- [Tasks]
A: In the interview transcript about the hunger strikers monument, what saying does SB quote for something nobody could oppose?
B: For each statement, say yes or no according to the interview transcript about the hunger strikers monument, and quote the words of the transcript that decide it: (i) The Democratic Unionist Party had previously agreed to the monument. (ii) RO says the dispute now concerns only the monument to the hunger strikers. (iii) RO says the Unionist/RUC-type section believes it was the only group that suffered.
C: Carry on the interview transcript about the hunger strikers monument from the point where it stops.

And I think it's absolutely diabolical.

SB: Richard, you would think that no one could be against peace and reconciliation. Here we have a saying that it's “like Mom and apple pie”.

But suddenly, the Democratic Unionist Party from out of nowhere – and despite the fact they agreed to it already  –  says you can't do it. You can't have any monument to the hunger strikers.

RO: Well, it's not even that Sandy because they're now talking about dismantling the monuments to Republican IRA Volunteers, Republican freedom fighters, throughout the North.

What's actually happening is that the Unionist/RUC-type section of this population are of the opinion that they were the only people who suffered here –  that they were the only people who had legitimate dead – that everyone else who died here were gangsters or terrorists or whatever you want to call them.

They're actually now coming to a position where they're trying to deny Republicans any outlet at all – they're denying them the right even to show respect for their own dead.

- [Material provided]

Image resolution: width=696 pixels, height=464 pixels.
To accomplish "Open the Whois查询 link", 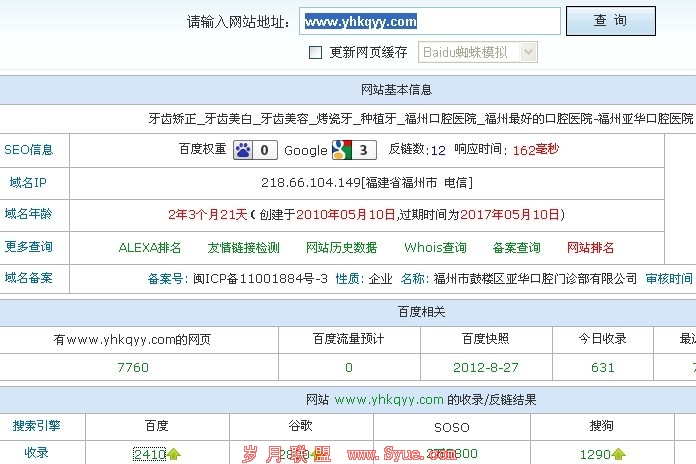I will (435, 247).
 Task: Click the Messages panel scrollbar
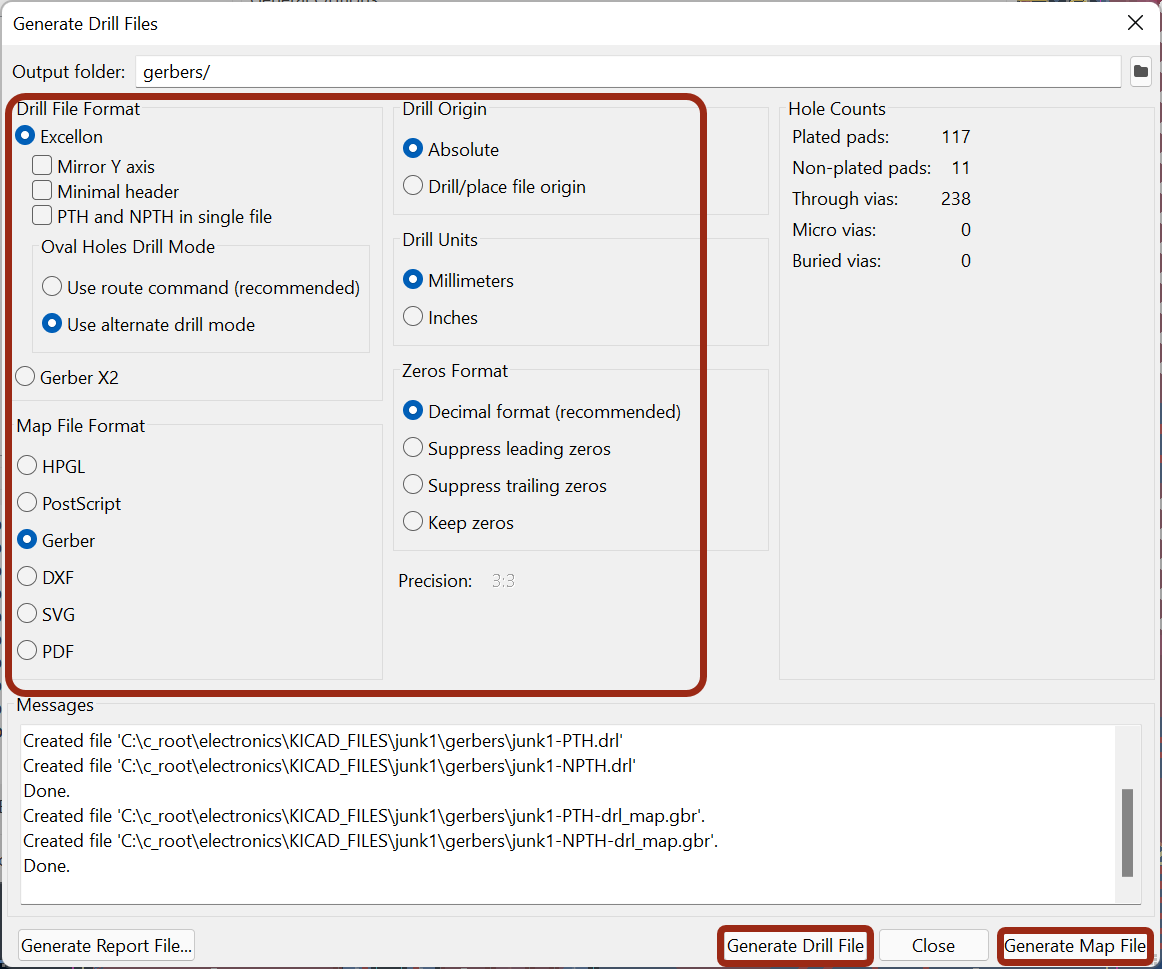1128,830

- [Answers]
A: “like Mom and apple pie”

B:
(i) Yes: "despite the fact they agreed to it already"
(ii) No: "they're now talking about dismantling the monuments to Republican IRA Volunteers, Republican freedom fighters, throughout the North"
(iii) Yes: "they were the only people who suffered here"

C:
SB: But this is just adding insult to injury.

There's been a sustained Unionist offensive, I would say, against Nationalism, right back –  you had the flag protests –  where they insisted the Union Jack has to fly over the Unionist Belfast City Council even more times than it flies over Buckingham Palace!

They're saying: we're more loyal than the Queen herself.

But then you got  –  last week  –  Máirtín Ó Muilleoir, the Sinn Féin Lord Mayor of Belfast, tried to dedicate a park –  he got attacked by a mob, a Protestant mob frankly...that's all you can call it.

His Unionist colleagues on the Council stood by...did nothing.

And of course last week you had the attempt to commemorate internment without charge or trial and a Loyalist mob just blocked it from getting anywhere near the city centre. So this is not just an isolated incident.

RO: No, it's not. But at the heart of all of those incidents is a supremacist attitude.

And it's an attitude that is vibrant within the Unionist population. And that has never changed from the formation of the state of Northern Ireland which, we must remember, was a gerrymander in that the Six Counties was deliberately (and) geographically picked because it would ensure that there would always be a Unionist majority within.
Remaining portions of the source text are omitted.